**Data in this exercise:**
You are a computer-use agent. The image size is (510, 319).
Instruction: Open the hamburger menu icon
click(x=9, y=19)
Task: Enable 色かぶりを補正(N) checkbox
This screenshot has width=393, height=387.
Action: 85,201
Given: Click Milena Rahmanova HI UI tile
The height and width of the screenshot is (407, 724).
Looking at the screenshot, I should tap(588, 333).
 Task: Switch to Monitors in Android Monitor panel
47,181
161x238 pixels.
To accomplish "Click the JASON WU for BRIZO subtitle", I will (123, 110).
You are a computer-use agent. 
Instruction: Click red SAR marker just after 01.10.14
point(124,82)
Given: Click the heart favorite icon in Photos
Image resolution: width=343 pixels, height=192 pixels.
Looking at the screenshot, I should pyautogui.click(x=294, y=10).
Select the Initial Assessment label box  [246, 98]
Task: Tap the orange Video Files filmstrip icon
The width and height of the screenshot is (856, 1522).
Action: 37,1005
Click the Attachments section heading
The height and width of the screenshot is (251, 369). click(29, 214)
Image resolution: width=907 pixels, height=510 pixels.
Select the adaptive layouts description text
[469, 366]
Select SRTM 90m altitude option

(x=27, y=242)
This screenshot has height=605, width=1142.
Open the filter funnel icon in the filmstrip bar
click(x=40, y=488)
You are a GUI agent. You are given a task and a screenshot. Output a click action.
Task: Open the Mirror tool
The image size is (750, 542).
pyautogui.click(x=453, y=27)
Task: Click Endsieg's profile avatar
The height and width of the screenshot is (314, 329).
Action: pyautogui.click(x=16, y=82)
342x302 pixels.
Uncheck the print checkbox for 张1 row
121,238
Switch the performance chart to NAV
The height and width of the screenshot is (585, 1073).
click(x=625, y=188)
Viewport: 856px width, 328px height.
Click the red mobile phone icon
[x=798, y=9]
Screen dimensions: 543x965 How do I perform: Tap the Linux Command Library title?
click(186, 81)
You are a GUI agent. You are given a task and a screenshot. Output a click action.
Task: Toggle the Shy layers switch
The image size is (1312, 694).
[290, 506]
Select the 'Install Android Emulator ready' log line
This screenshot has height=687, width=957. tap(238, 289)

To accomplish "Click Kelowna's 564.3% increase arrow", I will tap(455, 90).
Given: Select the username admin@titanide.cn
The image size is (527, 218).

**What to produce:** Each line of the data must be written out exactly as it appears.

**Response to this task:**
You are a computer-use agent. The image size is (510, 319).
Instruction: Open the hamburger menu icon
click(x=9, y=19)
Task: Enable 色かぶりを補正(N) checkbox
This screenshot has width=393, height=387.
Action: 85,201
Given: Click Milena Rahmanova HI UI tile
The height and width of the screenshot is (407, 724).
Looking at the screenshot, I should tap(588, 333).
 Task: Switch to Monitors in Android Monitor panel
47,181
161x238 pixels.
To accomplish "Click the JASON WU for BRIZO subtitle", I will (123, 110).
You are a computer-use agent. 
Instruction: Click red SAR marker just after 01.10.14
point(124,82)
Given: Click the heart favorite icon in Photos
Image resolution: width=343 pixels, height=192 pixels.
Looking at the screenshot, I should pyautogui.click(x=294, y=10).
Select the Initial Assessment label box  [246, 98]
Task: Tap the orange Video Files filmstrip icon
The width and height of the screenshot is (856, 1522).
Action: 37,1005
Click the Attachments section heading
The height and width of the screenshot is (251, 369). click(29, 214)
Image resolution: width=907 pixels, height=510 pixels.
Select the adaptive layouts description text
[469, 366]
Select SRTM 90m altitude option

(x=27, y=242)
This screenshot has height=605, width=1142.
Open the filter funnel icon in the filmstrip bar
click(x=40, y=488)
You are a GUI agent. You are given a task and a screenshot. Output a click action.
Task: Open the Mirror tool
The image size is (750, 542).
pyautogui.click(x=453, y=27)
Task: Click Endsieg's profile avatar
The height and width of the screenshot is (314, 329).
Action: pyautogui.click(x=16, y=82)
342x302 pixels.
Uncheck the print checkbox for 张1 row
121,238
Switch the performance chart to NAV
The height and width of the screenshot is (585, 1073).
click(x=625, y=188)
Viewport: 856px width, 328px height.
Click the red mobile phone icon
[x=798, y=9]
Screen dimensions: 543x965 How do I perform: Tap the Linux Command Library title?
click(186, 81)
You are a GUI agent. You are given a task and a screenshot. Output a click action.
Task: Toggle the Shy layers switch
The image size is (1312, 694).
[290, 506]
Select the 'Install Android Emulator ready' log line
This screenshot has height=687, width=957. tap(238, 289)

To accomplish "Click Kelowna's 564.3% increase arrow", I will tap(455, 90).
Given: Select the username admin@titanide.cn
The image size is (527, 218).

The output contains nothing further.